In order to start answering this question, this article presents a data set that was built and studied to understand whether it is possible to define and measure the differences between audio signals extracted from a magnetic tape in the intended direction or ‘backwards.’ In particular, we present an experiment where seven different signals were digitized five times forward and five times backwards each. The digitized signals were analyzed to detect significant variations.
The value of this work lies in that:
it identifies an effective feature to measure the variations between different digitizations;
it is the first systematic study of the question of whether reading tapes backwards is a legitimate strategy in the context of digitization projects;
the complete data set is open and accessible, as well as the Matlab algorithms used for the data analysis (available on Zenodo at: doi.org/10.5281/zenodo.4430360
; accessed on 20 June 2021).
This study contributes to the long-term goal of building a structured body of knowledge on magnetic tapes in the context of their preservation. Knowledge can be expressed in the form of scientific literature [2
] and applications [21
] to (i) contribute to the normalisation of audio preservation practices and (ii) to support the systematic accumulation of existing and new knowledge, accelerating its capitalization. The authors have more than a decade of experience with audio preservation, as summarized in the overview articles [18
There are several reasons why it can be advantageous to read a tape backwards in the context of audio preservation. At the project level: 1. to save time; 2. to save money. While these are desirable reasons to opt for this solution under most circumstances, they are not the only ones. There are other reasons at the preservation level:
the tape only needs to be played once instead of twice or more: historical tapes are vulnerable and each pass is a stress for the tape, so one pass is less invasive than multiple passes;
saving time is not only interesting for the stakeholders, but it benefits the ultimate goal of preserving the audio heritage. Reducing the time necessary to complete one preservation project allows the team to focus on other preservation projects. The wealth of historical audio materials at risk of obsolescence and of irreversible loss stretches far beyond the resources that the audio community can currently deploy. Preserving the world’s audio heritage is both a race against time and a goal that can only be achieved asymptotically. A reduction of time costs for each project increases our chance to preserve more of the collective audio heritage.
These reasons make it appealing to adopt the ‘reverse’ strategy in order to achieve a project’s objectives more efficiently and not less effectively. However, there are also some disadvantages to consider at the methodological level:
limitations in the monitoring of the signal transfer: digitizing multiple tracks on a two-sided tape at once means that monitoring can only be performed for some tracks at a time—depending on the flexibility of the setup. Isolating and monitoring only the track that is being read backwards may or may not allow the operator to make a good evaluation of the quality of the signal transfer;
the digital processing required to separate and revert the tracks after signal extraction come with their own time cost, plus they require specific tools and competences, and, finally, it needs to be performed correctly (non-zero chance of introducing errors into the workflow.)

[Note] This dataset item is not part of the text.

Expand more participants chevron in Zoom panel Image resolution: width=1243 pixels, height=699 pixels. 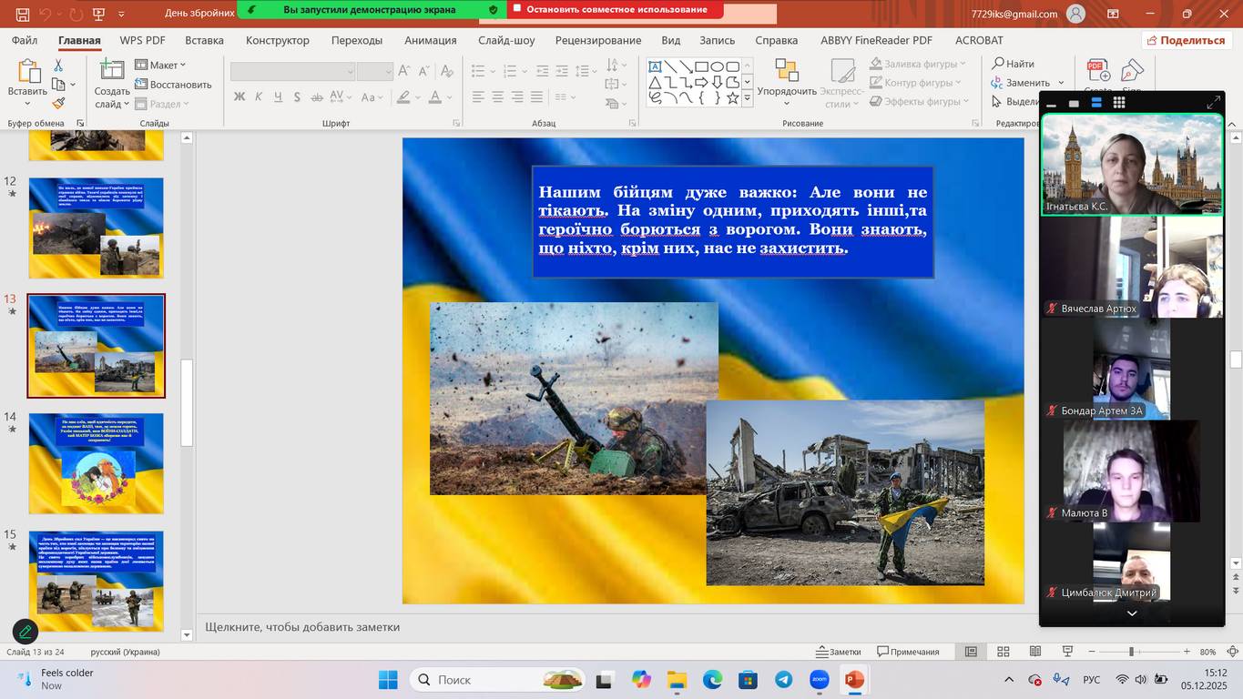click(x=1132, y=613)
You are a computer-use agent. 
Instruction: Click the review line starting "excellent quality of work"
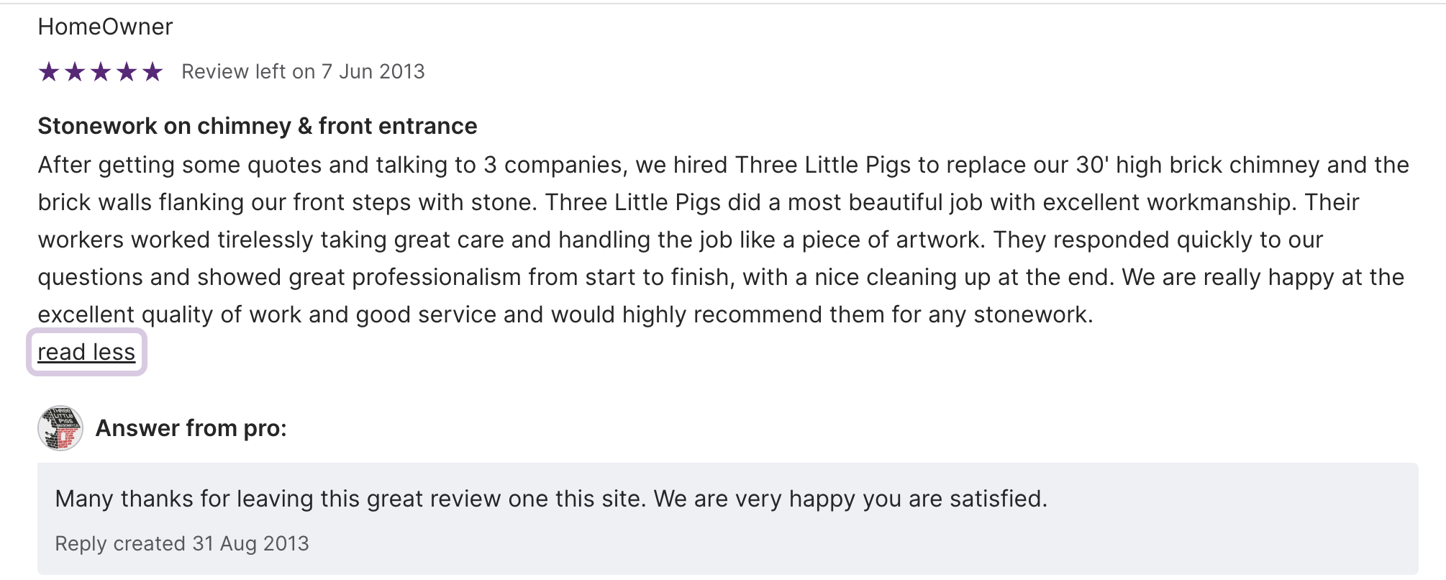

In general, the choice to read a tape backwards should be exercised with caution. This study aims to provide a better insight into the caveats of this decision, to help practitioners make informed decisions, and hopefully not wrong decisions. In any event, when this strategy is adopted, it should be explicitly reported in the preservation notes—including the operations that were subsequently applied to the signal in the digital workstation.
When the tracks on a tape are picked up at once, they are processed in the digital workstation. It is important that the tracks be separated, linked correctly in the case of stereo signals, and that the tracks that were read backwards: 1. be reverted, heads to tail; and 2. their polarity (phase) be inverted as well.
Reversion and inversion are linear operations that do not introduce unwanted alteration to the signal. The problem lies at the level of the tape head: how does a head behave when picking up a signal backwards, in the light of the ‘analog behavior’ that characterizes it? The next subsection provides a brief overview of magnetic recording to explain why, according to the theory, reading tracks backwards should not yield the same result as reading them in the intended direction.
Magnetic tapes can be recorded and played by means of an electro-mechanic machine called a reel-to-reel tape recorder (see a simplified schema in Figure 4
). During playback, the tape moves from left to right; from the source reel to the receiving reel. The advancement of the tape takes place through the capstan, a rotating cylinder operated by an electric motor, against which the tape is made to adhere by means of a special roller. The angular velocity of the capstan is controlled in such a way as to ensure that the tape runs with the most constant possible speed.
To read the recorded magnetic signal, the tape is passed in front of the playback head on which the tape induces a variable magnetic field proportional to the recorded signal. This determines the generation of an induced electromotive force at the ends of the head winding. Following the block diagram in Figure 4
, this signal passes through various amplification stages and a post equalization circuit, which has the purpose of compensating partly for the amplitude losses at various frequencies that occur in the playback and recording process.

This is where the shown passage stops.